The only story Mendenhall wants to focus on right now is his recovery and getting ready for the 2009 season. He has gotten over the initial shock of the injury, the doubts that came along with it, and even the pain has subsided somewhat.
"At first it was like, wow, how did that happen?" said Mendenhall. "My initial worry was whether I'm built for the NFL because in my first game as a starter my shoulder breaks. Outside of that you can't really do anything about it. You have to look forward and be optimistic about it."
And returning to some normalcy is helping Mendenhall move forward. After a few weeks of complete inactivity and then spending time at home with family, Mendenhall is back at the team's complex slowly starting rehab and getting back into the flow of things. He spends a few hours a day there, where he works on strengthening the shoulder and doing some cardio in the weight room. He watches film, sometimes with his fellow running backs in a meeting, sometimes on his own.
"I'm on my own schedule. I do like it," said Mendenhall. "I can do things I need to get done. But it's hard and frustrating not being around teammates, especially on Sunday when you see them playing. That's tough, but I can't do anything about it so I try to enjoy what I can."
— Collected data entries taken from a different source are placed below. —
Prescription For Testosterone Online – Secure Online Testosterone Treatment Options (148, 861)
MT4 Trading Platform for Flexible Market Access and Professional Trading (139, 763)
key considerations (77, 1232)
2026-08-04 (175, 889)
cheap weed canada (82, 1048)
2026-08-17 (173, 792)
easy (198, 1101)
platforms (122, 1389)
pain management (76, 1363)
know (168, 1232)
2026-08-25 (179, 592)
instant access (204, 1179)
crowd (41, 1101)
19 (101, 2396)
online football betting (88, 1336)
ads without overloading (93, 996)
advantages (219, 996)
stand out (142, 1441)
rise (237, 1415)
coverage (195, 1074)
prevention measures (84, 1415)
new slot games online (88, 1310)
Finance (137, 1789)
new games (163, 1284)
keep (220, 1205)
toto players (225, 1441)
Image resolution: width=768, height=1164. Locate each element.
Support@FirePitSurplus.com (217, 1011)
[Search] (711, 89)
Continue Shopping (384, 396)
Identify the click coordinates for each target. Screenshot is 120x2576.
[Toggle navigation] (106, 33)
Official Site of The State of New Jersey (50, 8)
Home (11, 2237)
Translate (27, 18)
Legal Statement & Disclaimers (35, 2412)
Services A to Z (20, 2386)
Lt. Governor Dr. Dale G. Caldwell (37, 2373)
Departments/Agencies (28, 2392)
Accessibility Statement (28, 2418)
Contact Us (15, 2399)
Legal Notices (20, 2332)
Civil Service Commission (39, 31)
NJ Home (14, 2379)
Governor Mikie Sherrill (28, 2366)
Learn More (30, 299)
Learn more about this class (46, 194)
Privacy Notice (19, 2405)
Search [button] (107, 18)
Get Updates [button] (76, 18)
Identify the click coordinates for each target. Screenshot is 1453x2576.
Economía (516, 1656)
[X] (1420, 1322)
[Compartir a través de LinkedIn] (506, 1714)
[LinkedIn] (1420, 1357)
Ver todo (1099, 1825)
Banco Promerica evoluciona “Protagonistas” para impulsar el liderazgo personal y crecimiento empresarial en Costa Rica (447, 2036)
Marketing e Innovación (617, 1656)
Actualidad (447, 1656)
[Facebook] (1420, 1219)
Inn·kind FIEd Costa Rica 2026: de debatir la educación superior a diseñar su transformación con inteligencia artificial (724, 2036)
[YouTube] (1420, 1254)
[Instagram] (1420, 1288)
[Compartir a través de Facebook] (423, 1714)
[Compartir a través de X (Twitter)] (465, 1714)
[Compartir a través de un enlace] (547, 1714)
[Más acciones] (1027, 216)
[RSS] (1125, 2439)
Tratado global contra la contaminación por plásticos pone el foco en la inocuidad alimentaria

Mendenhall has been on the sidelines at Heinz Field and watches the away games from home. It's been a real challenge for him.
"Being a competitor, it is frustrating," said Mendenhall. "You want to be out there. That's what you are here for, to be out there on Sunday and when you can't it hurts.
"It's rough. It is really rough. There is nothing you can do about it. You aren't able to experience the same kind of camaraderie and go to battle with these guys. You can't practice and you aren't out there on Sunday playing, so you do feel kind of isolated."
And while he sits alone in the training room and wishes he was with his teammates in meetings, he still manages to stay upbeat.
"I know next year, I'll be 22 and still have a long career ahead of me," Mendenhall said. "I try to look at the positives. I believe everything happens for a reason. I can't go back and change it now. I have to look forward."